By the time the Offspring got started, magazines like Flipside and Maximum Rock’n’roll had begun to form a politburo of what was and wasn’t punk. The scene became smaller and its borders more rigidly policed. When the Offspring played with so-called peace punks Final Conflict, the club was rushed by skinheads, who, after all, were ideologically opposed to peace. “And Noodles,” Holland says with a laugh, “being the peacemaker that he is, tried to say ‘Can’t we just all get along?’” Getting between the two groups, he was stabbed in the shoulder.

Now a full decade into it, the Offspring’s faithfulness to their hardcore origins seems distinctive. While their oft-gimmicky studio construction blends well with the rap age, their sense of topic and form comes straight from the L.A. tradition of snide sideline pundits like the Adolescents, Suicidal Tendencies, and the Angry Samoans. Instead of spooky poetics about heart-shaped boxes and black hole suns, Holland’s songs concern subjects straight from a passed study-hall note. “I think part of the reason people identify with what we’re doing is because I write songs about regular real things,” Holland says as we drive past a former heavy-metal venue, now a strip club opened by porn star Jenna Jameson. “I guess you could say the same thing about Bruce Springsteen, but I don’t understand that guy at all.” Plus Springsteen doesn’t use words like “rad” and “dweeb.”

(Photo by Martin Philbey/Redferns)

HOLLAND AND I HAVE JUST SPENT THE AFTERNOON WITH JENNY JONES AND RICKI Lake. We commandeered a friend’s bungalow in Huntington Beach and took in the whole panorama of trashy daytime TV: Jenny’s makeovers, Ricki’s ex-gays, ads for personal-injury lawyers. Now we’re driving along the Pacific Coast Highway, and a mother is whining on the radio about a son with ADD. “See,” Holland, who has an 11-year-old daughter, says sardonically, “it’s not that she has a kid that’s hyper and she can’t control him. It’s that he suffers from…this affliction, and here’s the initials.”

This is a big theme in the Holland oeuvre: personal responsibility. “A song like ‘She’s Got Issues’ is saying, ‘Hey, come on, let’s just take some personal responsibility for who we are,— he says, “instead of blaming our actions or behavior on things that aren’t really relevant.”

While he fingers psychobabble and recoveryspeak for some of this moral laxness, Holland isolates another cause: “political correctness.” “It’s gone so far now that it’s almost stifling. A lady sues McDonald’s because she spilled coffee on herself, because the cup didn’t say THIS COFFEE’S HOT. The street I grew up on had, like, one stop sign when I was a kid. Now there’s four stoplights in a hundred-yard distance.
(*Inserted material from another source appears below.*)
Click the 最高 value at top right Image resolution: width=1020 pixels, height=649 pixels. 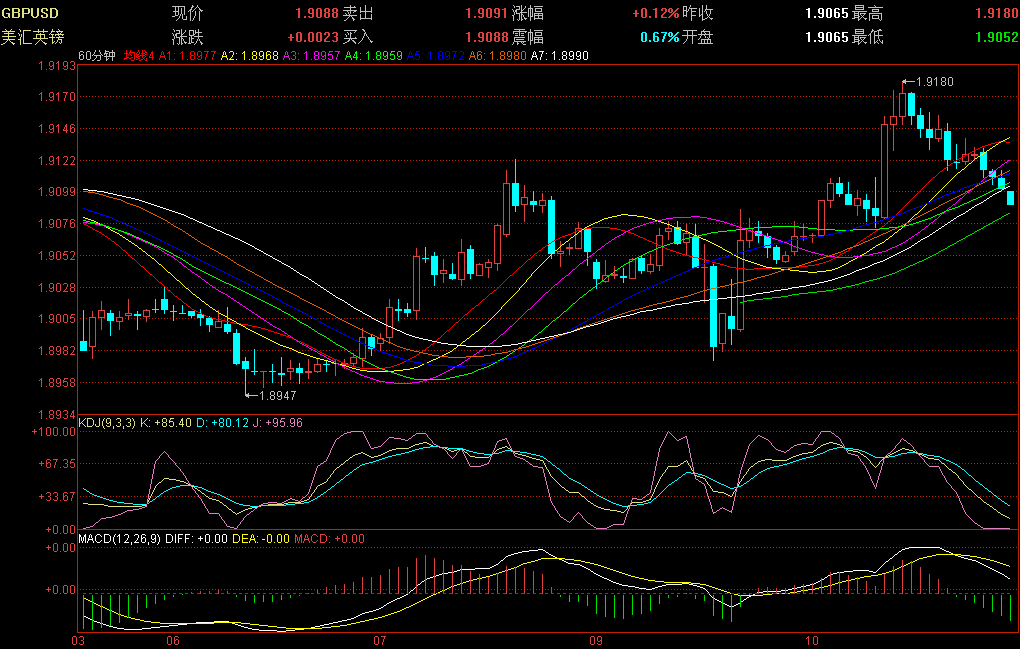coord(999,13)
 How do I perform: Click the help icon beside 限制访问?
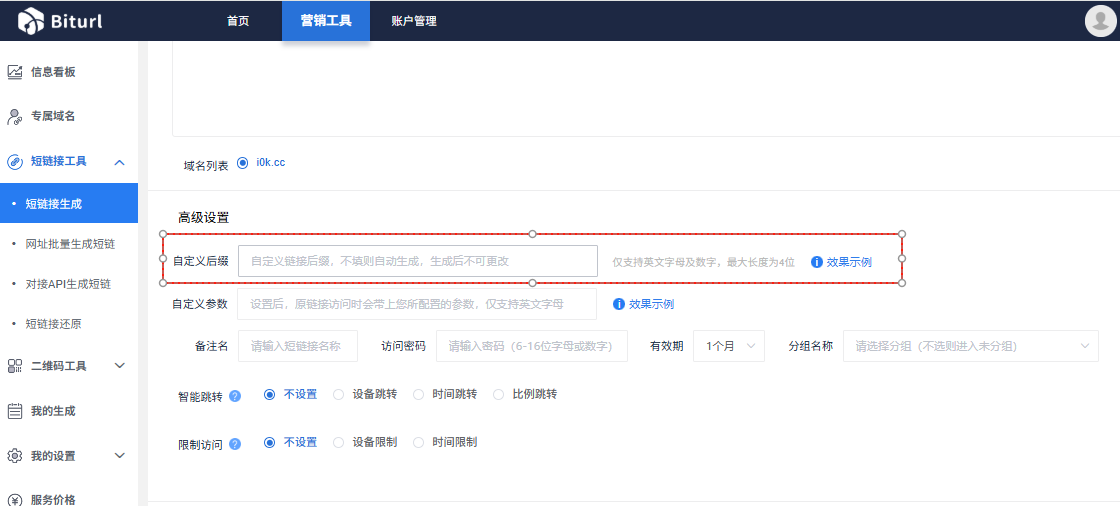pos(235,443)
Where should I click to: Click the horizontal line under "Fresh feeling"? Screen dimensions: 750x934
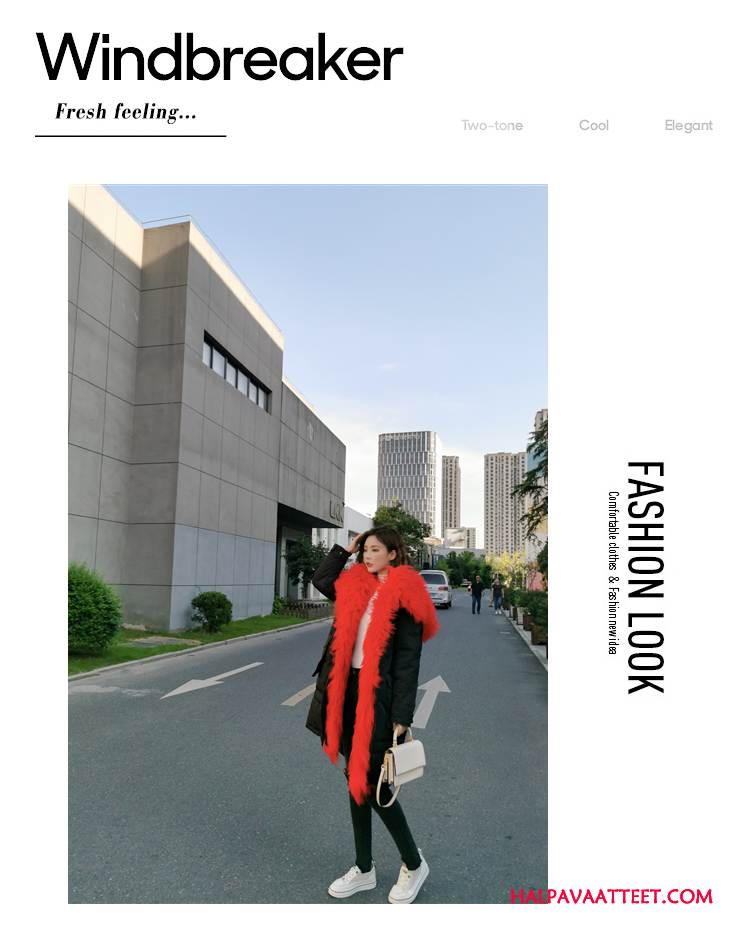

That kind of stuff gets to the point where you want to move to Montana or something. Get an electrified fence and a shotgun.” Before I can suggest the nickname Dexter McVeigh, Holland cuts himself short.

“Of course, there’s a flip side,” he says. “I mean, it’s great that you can express what you think. We have more freedoms than anywhere in the world.”

Holland, a registered Democrat, denies any reactionary affiliations. He’s pro-choice, pro-environmentalism, and even enlisted erstwhile mayoral candidate Jello Biafra for a guest rant on lxnay. “If there’s one kind of unifying theme to our music,” says Holland, “it’s that you should live life according to what you think is the right way to do it.”

All righteous sentiments. Not that the Offspring are taking anything too seriously. An extended “dance” version of “Pretty Fly” was offered to rap stations. Their Christmas concert for L.A.’s KROQ featured dwarves dressed as Santa’s elves, a New Wave medley, and a rendition of “Pretty Fly” starring the most notorious pretty-fly white guy in history, Vanilla Ice. “He’s like William Shatner now,” says Higgins. “He’s like not afraid to fuckin’ poke fun at himself.” Neither is the Offspring, a group formed under the strict moralism of mid-’80s punk, puckishly surviving in a world of Boyzone and Dawson’s Creek.

“Kids come up to me—really young kids—and go, ‘This is my first concert ever,’ says Noodles. “‘This is my first time I ever went in the slam pit.’” He laughs. “Initially it rubs you as kinda weird. It makes you feel like you’re the New Kids on the Block. But then you think, actually, it’s pretty cool, you know? Hey, there’s a lot worse things.”